Une menace de grève imminente pour 8 000 travailleurs pétroliers norvégiens pourrait retirer 4 millions de barils d'équivalent pétrole et gaz par jour d'un marché mondial déjà ébranlé par des ruptures d'approvisionnement, après l'échec des négociations salariales mercredi.
"Si le médiateur nommé par l'État ne parvient pas à négocier un accord, les membres du syndicat seront éligibles à la grève", a déclaré dans un communiqué le groupe industriel Offshore Norge, qui représente les sociétés pétrolières.
L'échec des négociations avec les syndicats Styrke, Safe et Lederne concerne les travailleurs de grands producteurs tels qu'Equinor ASA, Aker BP ASA, ConocoPhillips et Vaar Energi. L'arrêt potentiel de la production norvégienne survient alors que le Brent pour livraison en juillet s'échangeait autour de 109 dollars le baril, en hausse de plus de 20 % en deux semaines sur fond de perturbations persistantes dans le détroit d'Ormuz. Le West Texas Intermediate (WTI), la référence américaine, s'échangeait au-dessus de 105 dollars le baril.

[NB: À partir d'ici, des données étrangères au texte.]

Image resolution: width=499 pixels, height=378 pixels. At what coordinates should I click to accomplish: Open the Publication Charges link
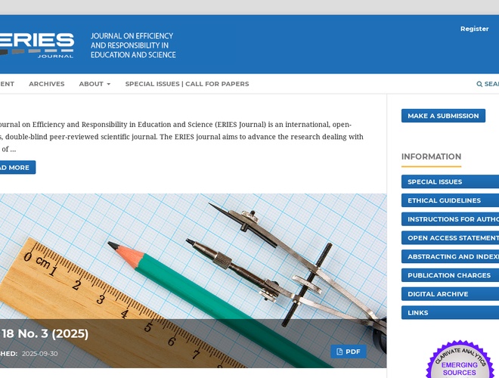pyautogui.click(x=449, y=275)
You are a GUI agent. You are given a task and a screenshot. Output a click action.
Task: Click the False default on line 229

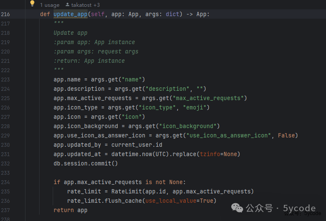coord(288,136)
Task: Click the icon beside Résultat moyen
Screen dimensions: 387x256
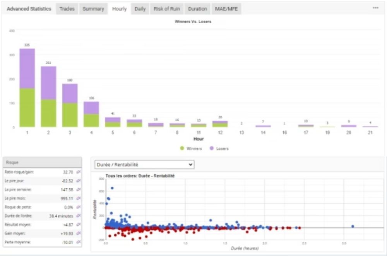Action: (x=79, y=224)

Une grève en Norvège, le plus grand producteur de pétrole d'Europe occidentale, exacerberait les pénuries d'énergie mondiales et pousserait probablement les prix à la hausse. Le conflit passe désormais devant un médiateur gouvernemental, avec des discussions attendues en juin, une échéance critique pour éviter une fermeture estivale.

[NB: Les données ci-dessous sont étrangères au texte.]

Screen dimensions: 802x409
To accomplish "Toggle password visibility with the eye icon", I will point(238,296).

### Le tableau de l'offre mondiale se resserre
La rupture en Norvège ajoute une couche d'incertitude supplémentaire pour les marchés de l'énergie, qui font face à la guerre en cours au Moyen-Orient. Le conflit a considérablement réduit le trafic via le détroit d'Ormuz, un point de passage vital qui transporte normalement jusqu'à un cinquième de l'approvisionnement mondial en pétrole.
Selon Dong Manyuan, directeur adjoint de l'Institut chinois d'études internationales, les perturbations répétées ont "forcé le monde à supporter le coût des actions irresponsables des États-Unis".
Les investisseurs surveillent la convergence des risques d'approvisionnement, car toute réduction de production significative de la part d'un producteur stable comme la Norvège aurait un impact démesuré. La production de la Norvège est divisée presque également entre le pétrole et le gaz naturel, et une grève resserrerait considérablement les approvisionnements des deux vers l'Europe.